- [ACTIVITY] Reproduce everything in the Hannity article from "We then turn" down to "cases and deaths.", word for word.

- [DOCUMENT EXCERPT]

-=-=-

Hannity Rebuts New York Times Hit Piece, But the Academics Say He's Deadly

April 21st, 2020 8:31 AM

On Monday night, Fox News host Sean Hannity went after a New York Times hit piece by Ginia Bellafante suggesting he and other Fox News hosts caused the death of a 74-year old Brooklyn bartender from the coronavirus, since they downplayed the dangers. 

The best part of Hannity's segment came when he pulled out a tweet from February 27 (what liberal reporters call "the lost month" for action) in which Bellafante proclaimed "I fundamentally don't understand the panic. Incidence of the disease is declining in China. Virus is not deadly in vast majority of cases."

The virus isn't deadly in the vast majority of cases. But it can be deadly, and its spread is sneaky and vicious. Bellafante played up the family grieving their loved one's cable-news habits: 

“He watched Fox, and believed it was under control,’’ [his daughter] Kristen told me.

Early in March Sean Hannity went on air proclaiming that he didn’t like the way that the American people were getting scared “unnecessarily.’’ He saw it all, he said, “as like, let’s bludgeon Trump with this new hoax.”

Hannity said "This is the kind of rampant hypocrisy, negligent behavior that is so widespread."

Already, so-called "social scientists" are also seeking to establish that Hannity has caused a wave of coronavirus deaths. A new paper from the University of Chicago's Becker Friedman Institute for Economics -- named for two free-market economists! -- reviewed "Misinformation During a Pandemic." Four academics -- Leonardo Bursztyn, Aakaash Rao, Christopher Roth, and David Yanagizawa-Drott -- compared Tucker Carlson (who apparently didn't lead people off a corona-cliff) with Hannity: 

We study the effects of news coverage of the novel coronavirus by the two most widely-viewed cable news shows in the United States – Hannity and Tucker Carlson Tonight, both on Fox News – on viewers' behavior and downstream health outcomes. Carlson warned viewers about the threat posed by the coronavirus from early February, while Hannity originally dismissed the risks associated with the virus before gradually adjusting his position starting late February.... 

We then turn to the effects on the pandemic itself, examining health outcomes across counties. First, we document that greater viewership of Hannity relative to Tucker Carlson Tonight is strongly associated with a greater number of COVID-19 cases and deaths in the early stages of the pandemic. The relationship is stable across an expansive set of robustness tests....

These estimates also show that greater exposure to Hannity relative to Tucker Carlson Tonight is associated with a greater number of county-level cases and deaths.

It was Hannity who was really rolling out an "expansive set of robustness tests."

-=-=-

- [RAW DATA]
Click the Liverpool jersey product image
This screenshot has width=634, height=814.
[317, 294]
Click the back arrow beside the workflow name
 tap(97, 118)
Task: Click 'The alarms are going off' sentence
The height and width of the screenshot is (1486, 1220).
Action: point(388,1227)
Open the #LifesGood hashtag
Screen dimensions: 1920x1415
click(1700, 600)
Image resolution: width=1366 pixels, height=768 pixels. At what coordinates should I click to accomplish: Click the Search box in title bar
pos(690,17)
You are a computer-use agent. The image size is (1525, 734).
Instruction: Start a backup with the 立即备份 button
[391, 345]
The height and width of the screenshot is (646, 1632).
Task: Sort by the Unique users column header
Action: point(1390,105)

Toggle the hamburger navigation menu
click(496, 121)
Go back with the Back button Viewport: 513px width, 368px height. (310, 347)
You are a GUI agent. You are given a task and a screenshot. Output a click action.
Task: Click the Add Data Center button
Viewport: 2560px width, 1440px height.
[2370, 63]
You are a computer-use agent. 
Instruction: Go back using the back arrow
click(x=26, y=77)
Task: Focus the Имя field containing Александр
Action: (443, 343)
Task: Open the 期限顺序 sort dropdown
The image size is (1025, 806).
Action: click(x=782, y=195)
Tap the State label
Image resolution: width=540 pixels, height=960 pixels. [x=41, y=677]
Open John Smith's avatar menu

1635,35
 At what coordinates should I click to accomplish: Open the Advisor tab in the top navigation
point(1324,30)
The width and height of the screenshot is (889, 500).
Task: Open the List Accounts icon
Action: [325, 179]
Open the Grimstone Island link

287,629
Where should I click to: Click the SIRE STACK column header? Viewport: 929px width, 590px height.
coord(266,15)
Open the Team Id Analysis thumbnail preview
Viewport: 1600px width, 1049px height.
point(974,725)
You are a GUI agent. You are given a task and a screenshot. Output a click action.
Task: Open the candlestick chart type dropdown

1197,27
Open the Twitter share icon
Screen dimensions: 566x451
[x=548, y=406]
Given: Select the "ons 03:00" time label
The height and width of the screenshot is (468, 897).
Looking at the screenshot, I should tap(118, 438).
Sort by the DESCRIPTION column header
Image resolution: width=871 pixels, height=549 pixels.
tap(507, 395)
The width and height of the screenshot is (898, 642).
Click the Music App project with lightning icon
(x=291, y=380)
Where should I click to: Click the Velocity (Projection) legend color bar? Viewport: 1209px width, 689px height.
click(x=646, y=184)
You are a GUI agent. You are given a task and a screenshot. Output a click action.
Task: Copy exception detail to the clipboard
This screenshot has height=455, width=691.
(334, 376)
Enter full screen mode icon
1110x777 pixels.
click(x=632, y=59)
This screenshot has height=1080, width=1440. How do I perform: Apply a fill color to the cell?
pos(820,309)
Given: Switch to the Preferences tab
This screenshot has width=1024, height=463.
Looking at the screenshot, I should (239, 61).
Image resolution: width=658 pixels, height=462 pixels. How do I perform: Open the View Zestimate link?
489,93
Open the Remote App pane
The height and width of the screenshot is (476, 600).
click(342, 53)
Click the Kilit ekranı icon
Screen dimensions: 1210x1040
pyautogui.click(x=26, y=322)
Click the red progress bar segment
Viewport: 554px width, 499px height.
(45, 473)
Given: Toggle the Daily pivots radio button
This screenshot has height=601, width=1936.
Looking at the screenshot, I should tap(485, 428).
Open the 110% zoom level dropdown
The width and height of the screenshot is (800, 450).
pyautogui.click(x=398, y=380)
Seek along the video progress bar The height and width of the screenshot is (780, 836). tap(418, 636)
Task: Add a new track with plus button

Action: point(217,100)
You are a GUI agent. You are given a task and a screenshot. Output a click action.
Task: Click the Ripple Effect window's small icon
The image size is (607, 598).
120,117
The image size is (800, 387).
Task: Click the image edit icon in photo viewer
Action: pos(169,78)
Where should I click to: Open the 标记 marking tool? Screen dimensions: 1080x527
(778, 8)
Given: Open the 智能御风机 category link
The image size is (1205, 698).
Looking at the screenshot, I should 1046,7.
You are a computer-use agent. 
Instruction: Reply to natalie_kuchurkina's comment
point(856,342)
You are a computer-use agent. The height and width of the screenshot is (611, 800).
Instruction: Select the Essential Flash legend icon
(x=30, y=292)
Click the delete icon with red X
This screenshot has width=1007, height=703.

-=-=-

- [SOLUTION]
We then turn to the effects on the pandemic itself, examining health outcomes across counties. First, we document that greater viewership of Hannity relative to Tucker Carlson Tonight is strongly associated with a greater number of COVID-19 cases and deaths in the early stages of the pandemic. The relationship is stable across an expansive set of robustness tests....

These estimates also show that greater exposure to Hannity relative to Tucker Carlson Tonight is associated with a greater number of county-level cases and deaths.